Today we present an interview with Benjamin Tingo, Chief Legal Officer and Vice President of Strategic Partnerships at OPEXUS (formerly AINS, LLC) and a member of the FOIA Advisory Committee. This is part of a series of posts on the Committee, whose members are FOIA experts from inside and outside of government who are appointed by the Archivist of the United States.
What prompted you to seek appointment to the FOIA Advisory Committee?
The Freedom of Information Act is a cornerstone of our democracy and informed citizenship. I have experience as a FOIA requester representing clients in litigation, and I am currently General Counsel and Vice President of Partnerships for the company that has been providing the FOIAXpress FOIA case management solution to the federal government for more than 20 years. I think I bring a unique perspective to the FOIA community and I am hoping to be able to leverage my experiences to improve FOIA administration.
What do you hope to accomplish from this experience?
I am looking forward to working with the Committee to collect perspectives on FOIA from both sides of a request — the requesters and the responders — and to synthesize that information to develop useful recommendations for improving FOIA and bolstering its usefulness in our society.
What is FOIA’s biggest challenge?
FOIA programs are currently drowning in requests. They have too many requests to manage, and the requests encompass a wider variety and volume of records than ever before. As a result, backlogs are increasing and requester frustrations are growing. If FOIA requesters can’t get timely access to the records they are requesting, then FOIA is not serving its purpose of increasing transparency and oversight of our government by its citizens.
Tell us about your favorite FOIA experience.

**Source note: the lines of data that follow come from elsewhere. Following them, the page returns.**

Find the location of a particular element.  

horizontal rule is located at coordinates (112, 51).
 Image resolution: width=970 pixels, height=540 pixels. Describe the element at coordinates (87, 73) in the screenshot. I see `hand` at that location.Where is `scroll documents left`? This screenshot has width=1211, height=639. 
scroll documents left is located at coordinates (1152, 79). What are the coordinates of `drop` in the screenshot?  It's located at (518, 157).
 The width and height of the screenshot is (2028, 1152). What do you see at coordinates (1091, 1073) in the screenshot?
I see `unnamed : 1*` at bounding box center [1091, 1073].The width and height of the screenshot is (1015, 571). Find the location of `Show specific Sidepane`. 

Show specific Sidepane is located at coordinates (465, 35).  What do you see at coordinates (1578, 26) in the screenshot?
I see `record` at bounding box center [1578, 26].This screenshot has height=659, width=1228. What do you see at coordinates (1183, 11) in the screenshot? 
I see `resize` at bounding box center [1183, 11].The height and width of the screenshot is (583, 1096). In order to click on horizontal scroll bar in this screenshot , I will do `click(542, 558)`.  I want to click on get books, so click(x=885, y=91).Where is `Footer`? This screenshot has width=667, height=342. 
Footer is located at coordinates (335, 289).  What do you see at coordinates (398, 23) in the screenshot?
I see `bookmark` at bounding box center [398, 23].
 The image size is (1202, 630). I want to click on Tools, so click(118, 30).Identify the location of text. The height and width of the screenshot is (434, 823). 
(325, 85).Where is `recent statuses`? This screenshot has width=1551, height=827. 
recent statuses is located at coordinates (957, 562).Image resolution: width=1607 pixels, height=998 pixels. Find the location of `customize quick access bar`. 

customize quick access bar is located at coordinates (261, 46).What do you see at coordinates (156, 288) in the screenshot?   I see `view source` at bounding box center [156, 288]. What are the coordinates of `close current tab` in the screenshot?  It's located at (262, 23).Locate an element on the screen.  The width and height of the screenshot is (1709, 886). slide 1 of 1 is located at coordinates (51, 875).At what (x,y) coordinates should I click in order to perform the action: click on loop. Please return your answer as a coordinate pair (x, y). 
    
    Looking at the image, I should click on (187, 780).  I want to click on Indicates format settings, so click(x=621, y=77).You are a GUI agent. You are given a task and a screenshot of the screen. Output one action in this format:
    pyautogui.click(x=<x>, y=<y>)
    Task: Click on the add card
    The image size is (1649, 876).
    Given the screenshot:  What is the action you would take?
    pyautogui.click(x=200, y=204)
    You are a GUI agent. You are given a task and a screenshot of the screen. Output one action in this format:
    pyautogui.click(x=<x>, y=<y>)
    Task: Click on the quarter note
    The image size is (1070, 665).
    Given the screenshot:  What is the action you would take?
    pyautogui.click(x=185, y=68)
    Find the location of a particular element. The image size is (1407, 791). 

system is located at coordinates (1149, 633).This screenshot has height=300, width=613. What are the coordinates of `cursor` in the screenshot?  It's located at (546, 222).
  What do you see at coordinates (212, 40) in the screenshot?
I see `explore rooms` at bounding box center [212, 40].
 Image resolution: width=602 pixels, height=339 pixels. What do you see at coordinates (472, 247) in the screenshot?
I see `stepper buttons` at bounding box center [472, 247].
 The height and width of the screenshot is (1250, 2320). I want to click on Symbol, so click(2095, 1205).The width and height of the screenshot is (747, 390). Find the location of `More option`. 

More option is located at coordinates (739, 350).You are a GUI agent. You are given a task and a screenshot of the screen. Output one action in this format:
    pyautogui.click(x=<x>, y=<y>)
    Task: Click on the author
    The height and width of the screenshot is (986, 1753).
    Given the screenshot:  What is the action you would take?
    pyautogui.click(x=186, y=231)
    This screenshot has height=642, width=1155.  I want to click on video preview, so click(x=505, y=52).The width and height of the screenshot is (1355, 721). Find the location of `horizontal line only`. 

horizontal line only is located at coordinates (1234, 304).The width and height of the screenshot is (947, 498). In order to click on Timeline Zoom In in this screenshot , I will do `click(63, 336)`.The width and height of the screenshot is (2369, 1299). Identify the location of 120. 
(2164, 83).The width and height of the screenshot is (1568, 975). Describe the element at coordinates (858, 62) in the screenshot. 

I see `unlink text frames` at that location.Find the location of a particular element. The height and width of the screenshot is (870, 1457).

I don’t have a single favorite FOIA experience, but I most appreciate the power of the Freedom of Information Act when it is used to uncover shocking truths about our federal government’s activities. For instance, the FOIA was used in the mid-1970s to secure the release of documents related to MKUltra, the CIA’s behavioral control experiments, and the agency’s use of LSD on people without their knowledge or consent.